Real, Dimension( -1000:1000, 0:50*1000 ) :: VArPolar

Then I obtained strange values that were orders of magnitude too high or too low.
What does that imply for how the C program should be modified?

That cannot work, no surprise as this makes the array of default (typically 4-bytes) reals.

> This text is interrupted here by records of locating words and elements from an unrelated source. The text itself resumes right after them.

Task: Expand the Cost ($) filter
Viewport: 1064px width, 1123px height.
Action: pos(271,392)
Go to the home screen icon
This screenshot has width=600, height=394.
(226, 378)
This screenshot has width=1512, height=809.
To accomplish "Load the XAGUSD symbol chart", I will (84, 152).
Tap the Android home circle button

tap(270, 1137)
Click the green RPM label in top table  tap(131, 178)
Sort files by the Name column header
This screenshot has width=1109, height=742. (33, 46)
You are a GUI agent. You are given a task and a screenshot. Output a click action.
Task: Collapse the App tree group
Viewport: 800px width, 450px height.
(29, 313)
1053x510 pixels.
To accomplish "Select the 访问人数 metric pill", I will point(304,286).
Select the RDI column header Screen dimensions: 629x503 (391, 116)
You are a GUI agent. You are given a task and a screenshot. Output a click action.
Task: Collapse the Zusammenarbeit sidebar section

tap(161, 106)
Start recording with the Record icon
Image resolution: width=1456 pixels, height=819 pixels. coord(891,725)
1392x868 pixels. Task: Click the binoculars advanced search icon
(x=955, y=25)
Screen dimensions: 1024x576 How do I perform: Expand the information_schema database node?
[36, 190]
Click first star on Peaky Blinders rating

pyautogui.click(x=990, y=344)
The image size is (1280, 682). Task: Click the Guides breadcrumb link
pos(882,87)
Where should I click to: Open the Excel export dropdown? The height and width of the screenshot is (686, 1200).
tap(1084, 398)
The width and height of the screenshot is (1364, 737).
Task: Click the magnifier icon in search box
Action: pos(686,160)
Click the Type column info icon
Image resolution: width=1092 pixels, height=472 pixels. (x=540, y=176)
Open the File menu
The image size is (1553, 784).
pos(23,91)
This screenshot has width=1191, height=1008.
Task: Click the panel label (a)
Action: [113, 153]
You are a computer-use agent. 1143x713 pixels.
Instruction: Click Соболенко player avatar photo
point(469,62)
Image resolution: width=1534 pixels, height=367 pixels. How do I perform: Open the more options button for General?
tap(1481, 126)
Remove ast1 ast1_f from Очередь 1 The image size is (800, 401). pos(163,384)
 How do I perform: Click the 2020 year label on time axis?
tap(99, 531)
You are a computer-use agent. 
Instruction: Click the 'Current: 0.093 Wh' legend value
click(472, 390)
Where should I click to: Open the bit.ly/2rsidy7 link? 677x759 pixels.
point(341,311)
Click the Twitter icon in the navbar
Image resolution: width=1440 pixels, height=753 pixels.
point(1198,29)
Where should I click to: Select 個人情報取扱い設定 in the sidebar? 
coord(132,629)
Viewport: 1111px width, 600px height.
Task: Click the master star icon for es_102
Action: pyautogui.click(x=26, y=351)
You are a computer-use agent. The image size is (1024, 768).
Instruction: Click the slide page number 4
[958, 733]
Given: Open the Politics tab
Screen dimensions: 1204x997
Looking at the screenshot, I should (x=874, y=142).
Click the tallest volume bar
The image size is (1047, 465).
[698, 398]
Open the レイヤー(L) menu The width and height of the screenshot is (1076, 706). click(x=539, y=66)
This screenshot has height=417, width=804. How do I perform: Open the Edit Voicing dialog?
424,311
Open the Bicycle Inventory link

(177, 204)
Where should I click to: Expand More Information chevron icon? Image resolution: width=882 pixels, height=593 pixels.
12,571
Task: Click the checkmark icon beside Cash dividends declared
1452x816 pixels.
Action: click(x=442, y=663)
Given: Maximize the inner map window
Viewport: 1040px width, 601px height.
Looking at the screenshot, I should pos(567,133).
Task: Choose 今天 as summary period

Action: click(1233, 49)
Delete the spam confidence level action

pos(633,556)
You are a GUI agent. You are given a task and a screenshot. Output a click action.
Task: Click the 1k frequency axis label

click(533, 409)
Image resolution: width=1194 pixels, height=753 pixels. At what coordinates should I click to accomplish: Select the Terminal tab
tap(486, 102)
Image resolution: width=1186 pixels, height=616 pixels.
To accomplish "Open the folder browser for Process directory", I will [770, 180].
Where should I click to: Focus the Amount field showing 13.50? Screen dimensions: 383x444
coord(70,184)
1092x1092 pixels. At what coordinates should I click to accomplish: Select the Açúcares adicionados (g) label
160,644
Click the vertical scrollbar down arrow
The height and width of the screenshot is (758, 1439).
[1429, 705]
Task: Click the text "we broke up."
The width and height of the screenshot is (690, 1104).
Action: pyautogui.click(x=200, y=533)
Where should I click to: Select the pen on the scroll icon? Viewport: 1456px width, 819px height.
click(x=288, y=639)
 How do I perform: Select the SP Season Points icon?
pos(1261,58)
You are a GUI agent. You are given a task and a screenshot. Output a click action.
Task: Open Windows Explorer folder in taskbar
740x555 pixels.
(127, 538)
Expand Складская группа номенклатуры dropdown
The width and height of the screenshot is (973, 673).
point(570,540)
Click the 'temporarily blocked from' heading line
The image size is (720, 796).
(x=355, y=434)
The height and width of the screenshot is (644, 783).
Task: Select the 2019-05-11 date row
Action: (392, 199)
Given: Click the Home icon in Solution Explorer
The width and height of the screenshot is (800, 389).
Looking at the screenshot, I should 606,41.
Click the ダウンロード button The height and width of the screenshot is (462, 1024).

As for the above, I do not quite catch what is going on. Your sample Fortran program uses unformatted file which by default, at least in gfortran is made of records, with the binary (unformatted) data preceded and followed by the record length in bytes. These record lengths are (gfortran v.11) 4 bytes each! Consider your code slighthly modified to create the file instead of reading it:

writeit
Program writeit
  Implicit None
  Real(8), Dimension( -1000:1000, 0:50*1000 ) :: VArPolar
  Integer :: i, j

  call random_number(VArPolar)
  VArPolar(-1000,0) = 0d0
  VArPolar(1000,50000) = 0d0
  Open( 10,FILE='BaPolar', FORM='unformatted')
  write ( 10) VArPolar
  Close( 10 )
  write (*,*) VArPolar(0,4500)
End Program writeit

Hex dump of the file (first and last line) shows:

00000000  08 61 b5 2f 00 00 00 00  00 00 00 00 48 e2 10 3e
...
2fb56100  b2 44 97 3f 00 00 00 00  00 00 00 00 08 61 b5 2f

You can clearly see the 4-byte lenghts of record (0x2fb56108 = 800416008). The total file size is 800416016 bytes, not just 800416008 as you wrote before.
When I manually deleted the 4-byte lenghts from the beginning and the end of file, your readit program failed showing

At line 7 of file unform.f90 (unit = 10, file = ‘BaPolar’)
Fortran runtime error: I/O past end of record on unformatted file

But this maybe due to zeroes being interpreted as record length, so YMMV.

If your file indeed contains the record lengths (4-bytes), the failure of the C code would be obvious as it reads binary data without any record info, so it would make double values of two 4-byte parts coming from different original values (4-byte shift!). Still, it does not explain how your file gets properly read by Fortran program, if it really has 800,416,008 bytes only.

1 Like

I double checked and the file has indeed 800,416,016 bytes. I originally just went by array size instead of checking the file properties. Mystery solved. Can the C code be made to give the correct values?